Janusz Kowalski chce inwestować w Złoczew i zwiększyć ...

11 sie 2023

Węgiel w Polsce powinniśmy wydobywać dopóty, dopóki ten węgiel mamy. Zatem jak najdłużej - mówi portalowi WNP.PL Janusz Kowalski, wiceminister rolnictwa i były wiceminister aktywów państwowych.

Janusz Kowalski - Figure 1
Zdjęcia WNP.PL
Janusz Kowalski zdecydowanie popiera inwestycje w węgiel, w pokłady węgla kamiennego i brunatnego. Przede wszystkim popieram inwestycję w Złoczew - podkreśla Kowalski. Postuluje również ograniczenie ekspansji niestabilnych źródeł OZE, czyli wiatraków na lądzie.

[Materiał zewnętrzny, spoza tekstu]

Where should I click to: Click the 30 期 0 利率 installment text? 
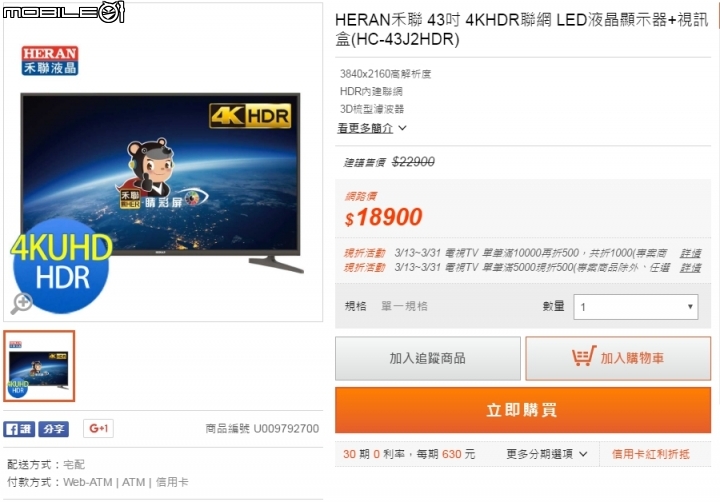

- Transformacja energetyczna powinna być korzystna dla Polaków. Dlatego uważam, że w centrum transformacji energetycznej paliwem przejściowym powinien być węgiel kamienny i brunatny - podkreśla w rozmowie z portalem WNP.PL Janusz Kowalski, wiceminister rolnictwa i były wiceminister aktywów państwowych z Suwerennej Polski.

- Jestem zwolennikiem inwestowania w węgiel brunatny, chociażby w odkrywkę Złoczew i w nowe pokłady węgla kamiennego na Śląsku czy w Lubelskim Zagłębiu Węglowym. Natomiast zdecydowane "nie" dla zwiększania importu gazu ziemnego i przestawiania polskiej gospodarki na gaz ziemny - dodaje Janusz Kowalski.

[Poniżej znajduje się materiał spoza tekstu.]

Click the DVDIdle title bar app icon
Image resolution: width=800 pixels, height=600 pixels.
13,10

Skoro mamy silne rolnictwo, to powinniśmy opierać się o pozostałości z produkcji rolno-spożywczej i z tego produkować energię i ciepło

- Jeżeli chodzi o import gazu ziemnego, to możemy go ograniczyć w kontekście produkcji biogazu w perspektywie 6-7 lat i produkować kilka miliardów metrów sześciennych biometanu - ocenia Janusz Kowalski. 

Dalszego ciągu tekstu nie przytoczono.